Seriously the DD-20 is a really great delay.
Sure, therés less option than modern counterparts, but still revelant and have some nice sounds in it!

Enjoy, it's gonna be a cool ride.


----------



## Guest (Jul 26, 2016)

I loved the DD-20 when I had one on my board. Nice form factor. Boss reliability and sturdy-ness. And I thought it sounded just great. Nice buy!


----------



## garrettdavis275 (May 30, 2014)

I love its sibling the RE20. I bought a TC Alter Ego X4 a while back on a whim because on paper it seems like a surefire upgrade in tone and versatility... the Space Echo still suits me way better. Sounds better and feels more well thought out. The twin pedals from Boss are dynamite.


----------



## mrmatt1972 (Apr 3, 2008)

They had the rotary ensemble too. Maybe I should go back.


----------



## tomsy49 (Apr 2, 2015)

I also just got a dd-20 off the forum here for a great price. Watched a video comparison by Shnobel on youtube comparing it to the Strymon Timeline and to be honest there wasn't a whole pile of difference. The timeline was better but not 3-4x the price better. For my needs i decided to keep my DD-20 and sell my El Capistan for some needed cash.


----------



## garrettdavis275 (May 30, 2014)

mrmatt1972 said:


> They had the rotary ensemble too. Maybe I should go back.
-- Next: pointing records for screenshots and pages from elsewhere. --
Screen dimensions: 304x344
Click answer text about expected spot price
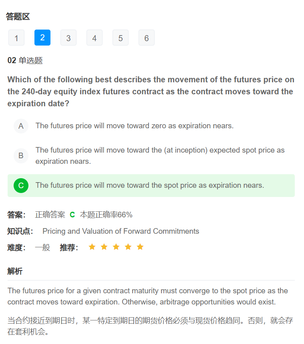pyautogui.click(x=160, y=155)
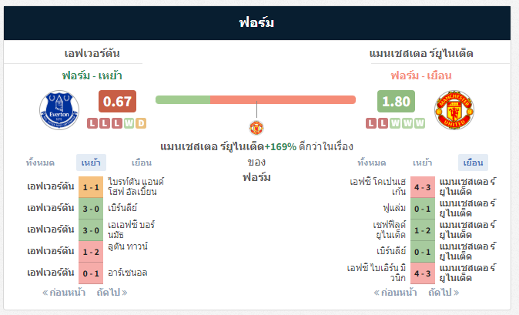Select Everton's เยือน tab
Screen dimensions: 519x315
click(x=142, y=163)
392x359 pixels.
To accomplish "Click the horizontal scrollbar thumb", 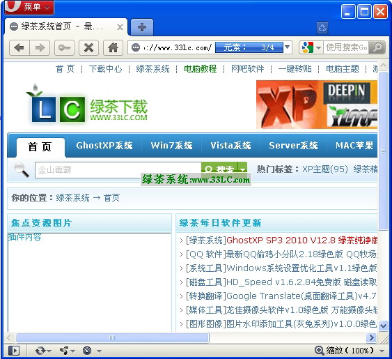I will (x=112, y=337).
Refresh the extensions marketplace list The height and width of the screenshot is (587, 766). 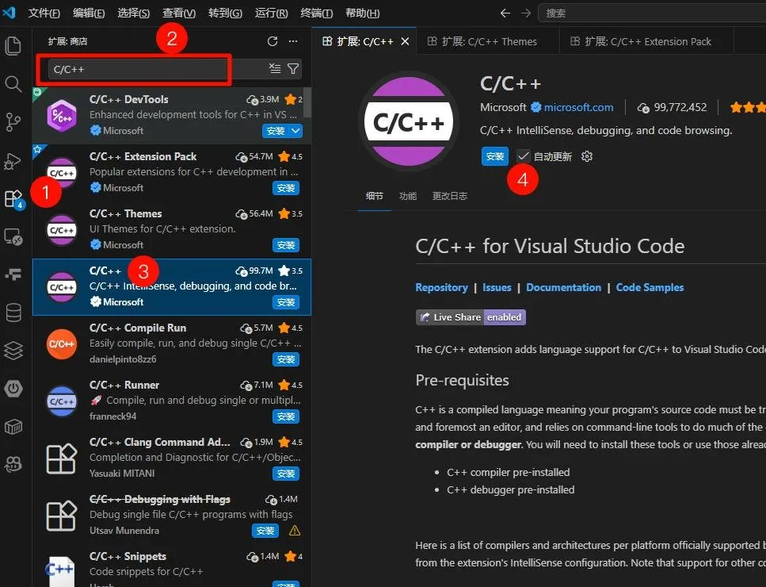[272, 41]
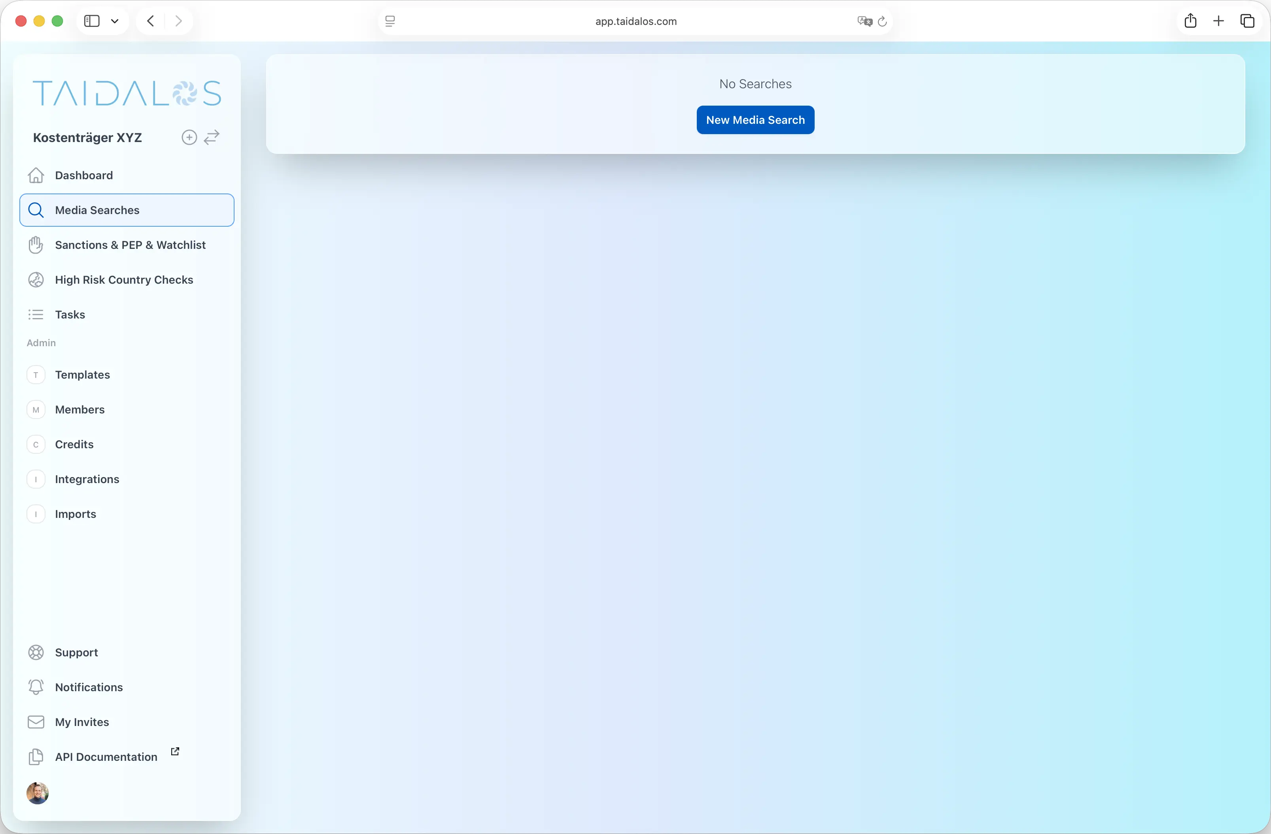
Task: Click the plus icon beside Kostenträger XYZ
Action: (189, 137)
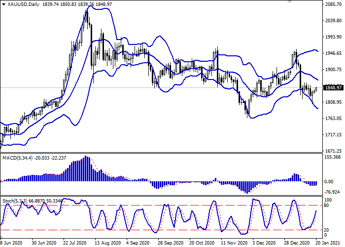This screenshot has height=247, width=345.
Task: Click the Stoch(5,3,3) indicator label
Action: point(15,201)
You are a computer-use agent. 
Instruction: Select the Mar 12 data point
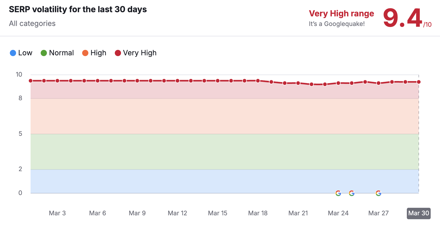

Also a good pedal. Really good actually. I sold mine a while back but kinda wish I hadn't. There's nothing like a good leslie sound.


----------



## davetcan (Feb 27, 2006)

Still one of the best out there and I much preferred it to the Strymon stuff, although I'm in the minority there I suspect. DD-20 just doesn't have the right "cachet" these days


----------



## mrmatt1972 (Apr 3, 2008)

I don't much care about "cachet" but I do care about sound, and the more I use it the more I absolutely love it. You've got to love low budget gear that just works.


----------



## Budda (May 29, 2007)

mrmatt1972 said:


> I don't much care about "cachet" but I do care about sound, and the more I use it the more I absolutely love it. You've got to love low budget gear that just works.


Says every SD-1 and DD-3 owner


----------



## bzrkrage (Mar 20, 2011)

Budda said:


> Says every SD-1 and DD-3 owner


I had actually forgotten how much I loved my SD-1.


Sent from my iPhone using Tapatalk


----------